• WHAT THE EXERCISE ASKS
Look through the entries for the string "give", and copy each line that holds it.

• EXERCISE MATERIALS
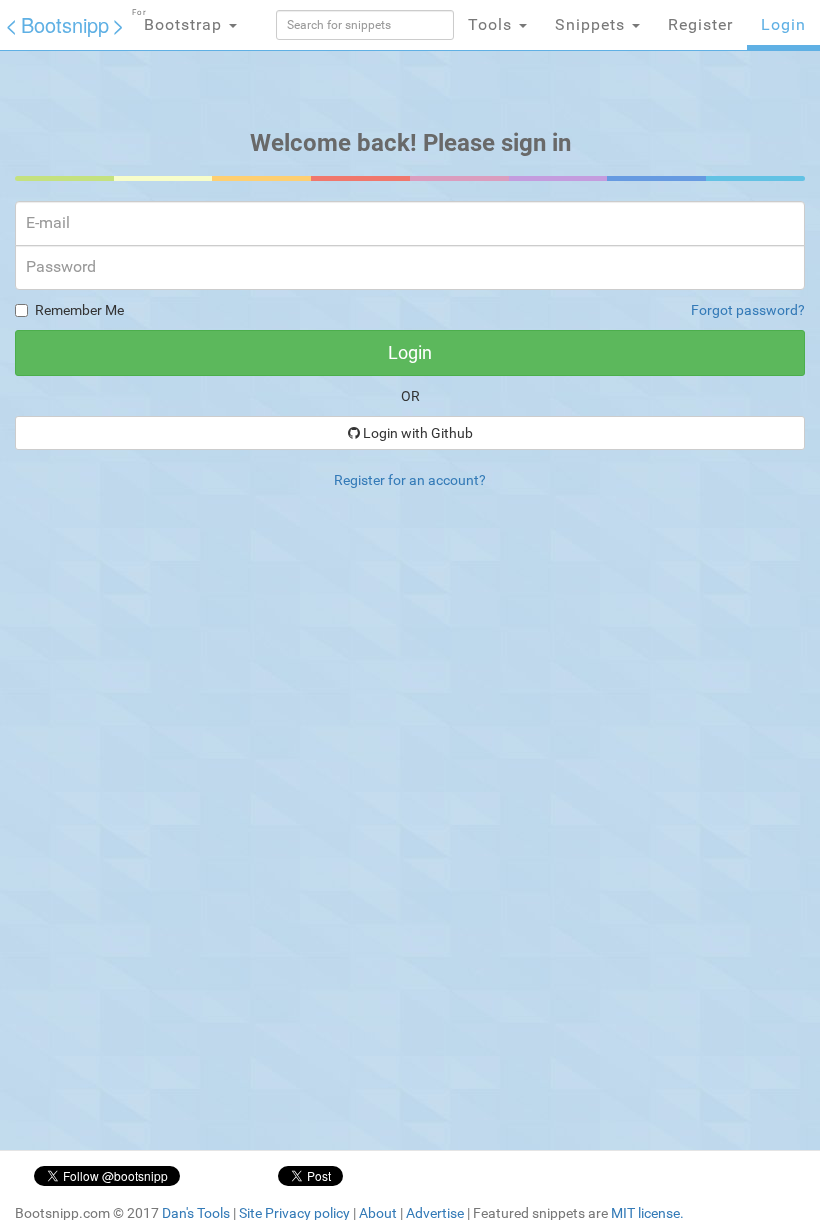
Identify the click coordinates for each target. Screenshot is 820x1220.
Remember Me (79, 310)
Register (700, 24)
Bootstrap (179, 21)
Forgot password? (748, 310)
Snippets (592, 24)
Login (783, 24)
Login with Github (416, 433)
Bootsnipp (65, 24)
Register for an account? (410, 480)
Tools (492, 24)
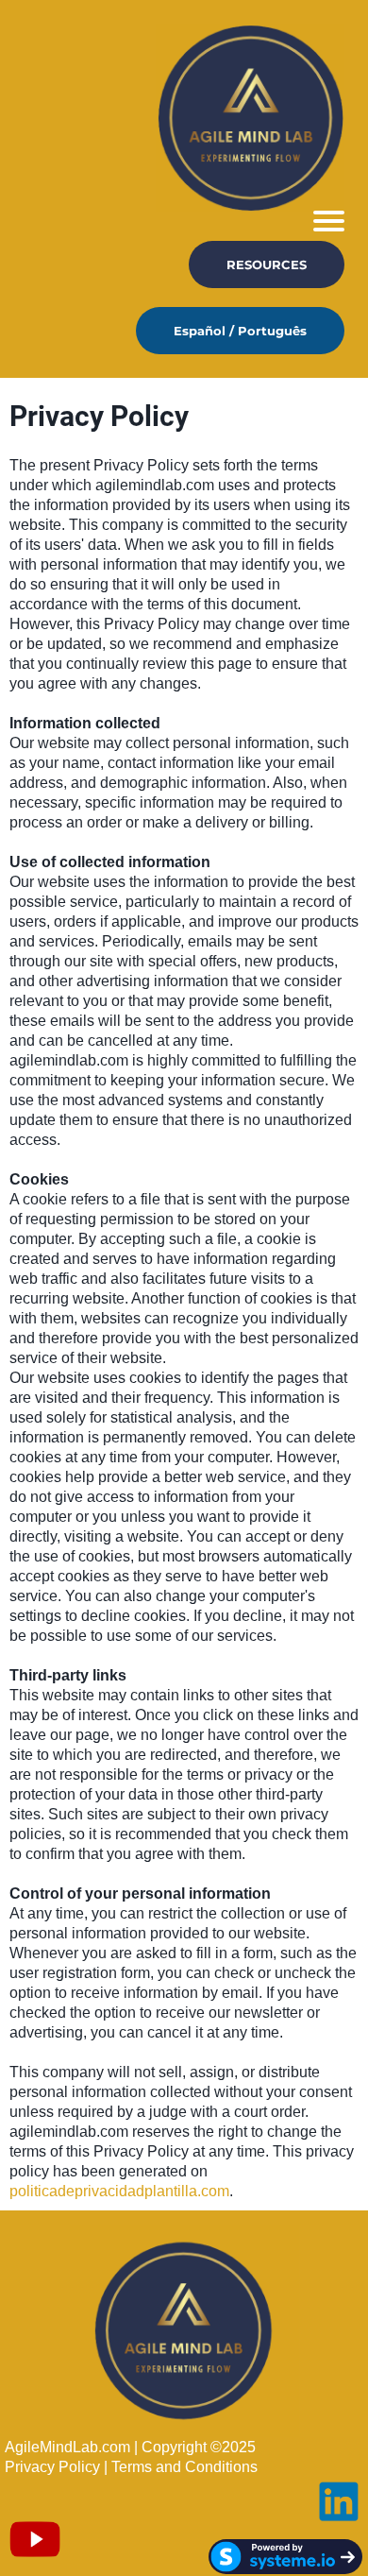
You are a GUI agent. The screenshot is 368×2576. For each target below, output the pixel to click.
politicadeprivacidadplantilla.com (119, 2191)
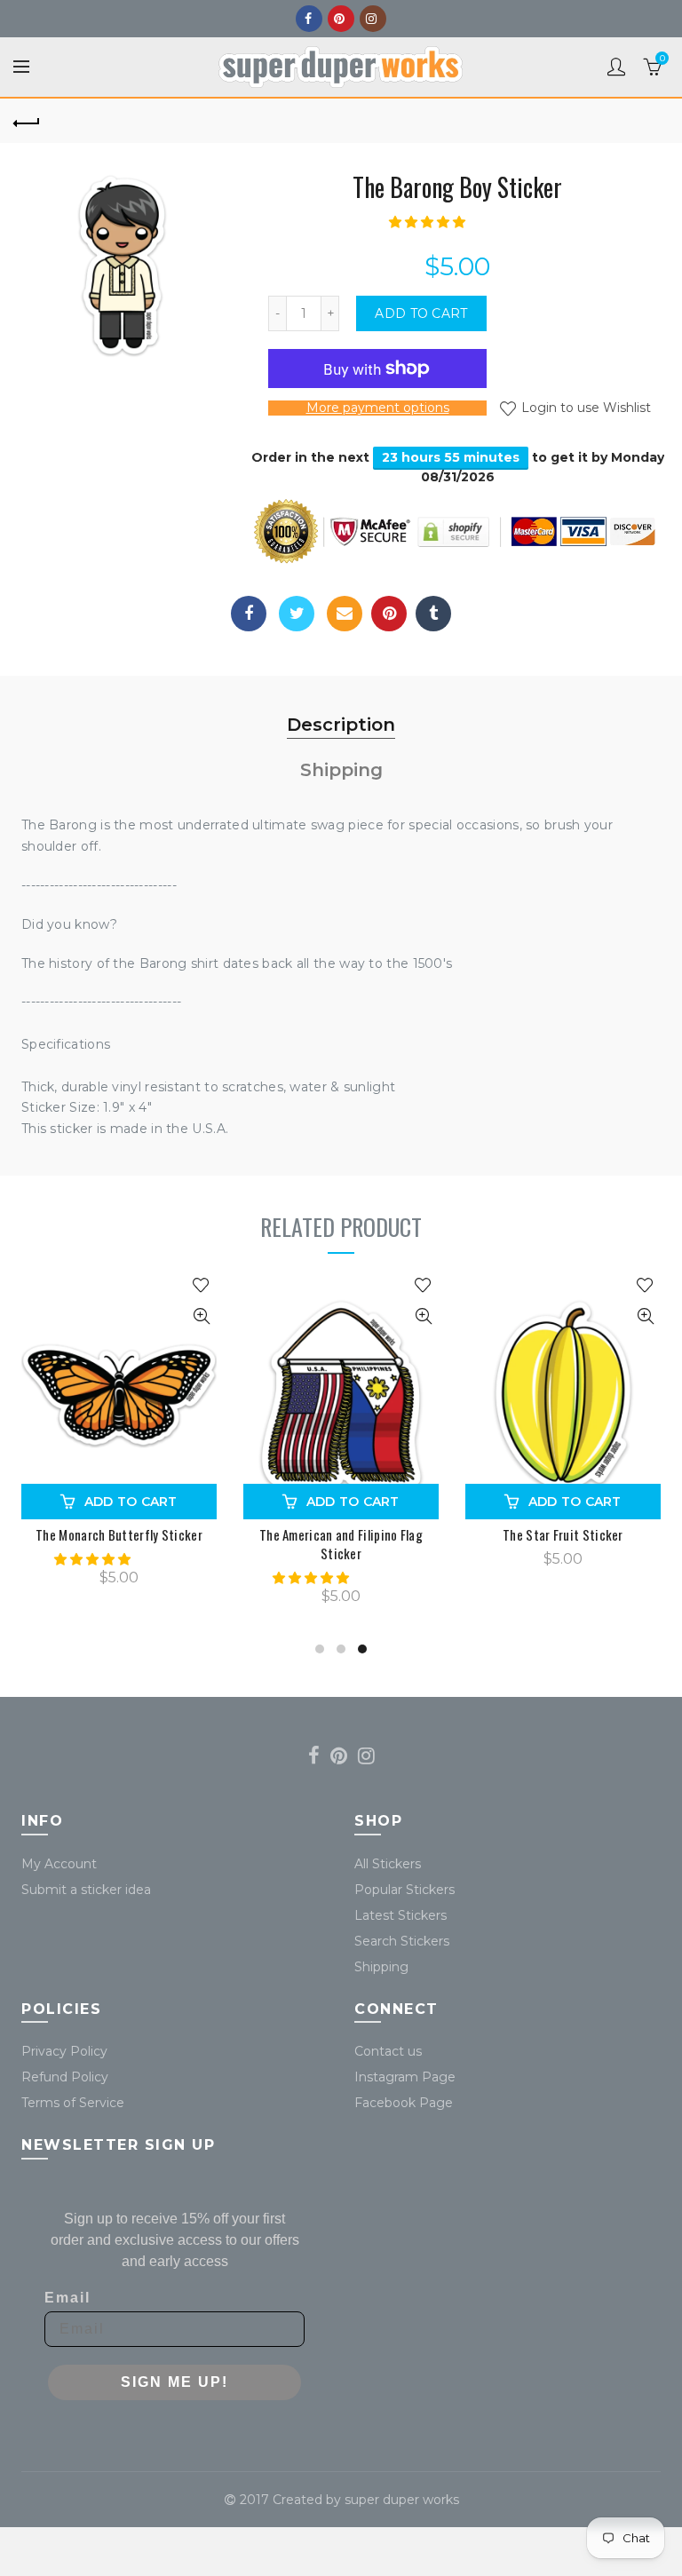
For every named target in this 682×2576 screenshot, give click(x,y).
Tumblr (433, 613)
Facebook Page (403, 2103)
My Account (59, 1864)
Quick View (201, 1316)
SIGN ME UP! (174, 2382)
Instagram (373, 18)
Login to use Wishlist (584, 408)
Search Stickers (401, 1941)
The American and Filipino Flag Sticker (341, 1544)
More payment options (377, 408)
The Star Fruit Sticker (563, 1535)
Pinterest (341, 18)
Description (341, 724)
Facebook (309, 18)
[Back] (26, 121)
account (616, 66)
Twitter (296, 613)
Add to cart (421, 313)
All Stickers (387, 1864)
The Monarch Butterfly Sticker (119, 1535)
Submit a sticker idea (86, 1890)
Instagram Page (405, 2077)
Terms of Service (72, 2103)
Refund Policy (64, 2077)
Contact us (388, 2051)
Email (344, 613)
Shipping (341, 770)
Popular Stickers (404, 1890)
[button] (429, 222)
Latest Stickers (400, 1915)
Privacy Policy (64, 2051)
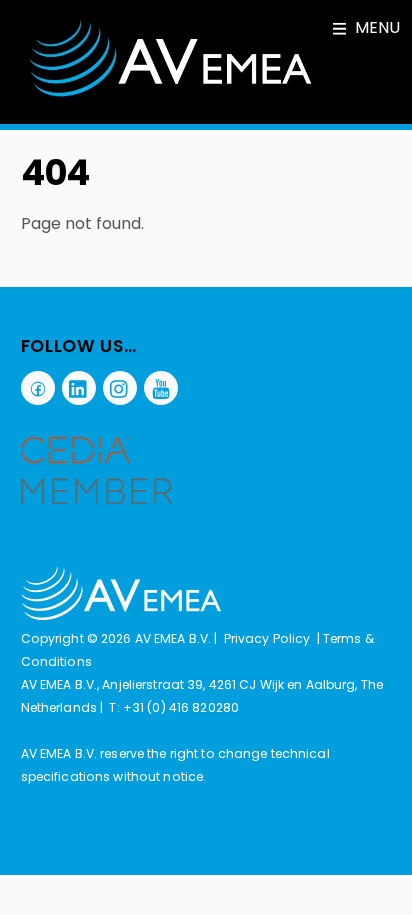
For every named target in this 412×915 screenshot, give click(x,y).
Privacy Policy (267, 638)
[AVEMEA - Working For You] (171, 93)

• TASK RESULT
For every named target in this 682×2576 screenshot, give click(x,y).
For every named target in this 412×915 screenshot, give click(x,y).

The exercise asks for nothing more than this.